SILENT: A New Lens on Statistics in Software Timing Side Channels
Martin Dunsche, Patrick Bastian, Marcel Maehren, Nurullah Erinola, Robert Merget, Nicolai Bissantz, Holger Dette, Jörg Schwenk
TL;DR
This work targets the reliability gap in timing-side-channel analysis by introducing SILENT, a non-parametric, dependency-aware framework that provides strong statistical guarantees for timing measurements. It replaces exact-distribution tests with a Δ-negligibility approach and a bootstrap-based, quantile-focused max-test that handles dependent data and discrete measurements, enabling accurate control of false positives while delivering practical power analyses. The methodology yields actionable guidance for sample-size planning, tolerates negligible leaks per attacker models, and applies to real cryptographic and web contexts, with open-source tooling and artifacts. Collectively, SILENT enhances the adoption of timing-measurement validation in secure software development by delivering robust, interpretable, and configurable guarantees across realistic measurement environments.
Abstract
Cryptographic research takes software timing side channels seriously. Approaches to mitigate them include constant-time coding and techniques to enforce such practices. However, recent attacks like Meltdown [42], Spectre [37], and Hertzbleed [70] have challenged our understanding of what it means for code to execute in constant time on modern CPUs. To ensure that assumptions on the underlying hardware are correct and to create a complete feedback loop, developers should also perform \emph{timing measurements} as a final validation step to ensure the absence of exploitable side channels. Unfortunately, as highlighted by a recent study by Jancar et al. [30], developers often avoid measurements due to the perceived unreliability of the statistical analysis and its guarantees. In this work, we combat the view that statistical techniques only provide weak guarantees by introducing a new algorithm for the analysis of timing measurements with strong, formal statistical guarantees, giving developers a reliable analysis tool.
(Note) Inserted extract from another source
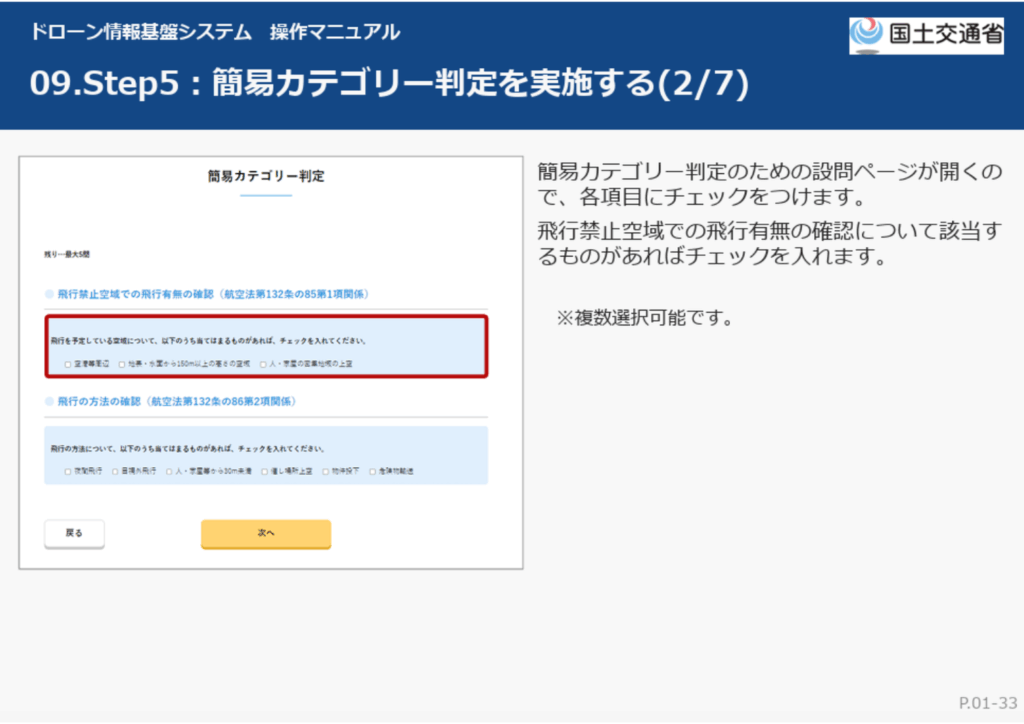Screen dimensions: 1024x724
Task: Click the ドローン情報基盤システム 操作マニュアル header text
Action: coord(215,32)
Specifically, our algorithm (1) is non-parametric, making minimal assumptions about the underlying distribution and thus overcoming limitations of classical tests like the t-test, (2) handles unknown data dependencies in measurements, (3) can estimate in advance how many samples are needed to detect a leak of a given size, and (4) allows the definition of a negligible leak threshold $Δ$, ensuring that acceptable non-exploitable leaks do not trigger false positives, without compromising statistical soundness. We demonstrate the necessity, effectiveness, and benefits of our approach on both synthetic benchmarks and real-world applications.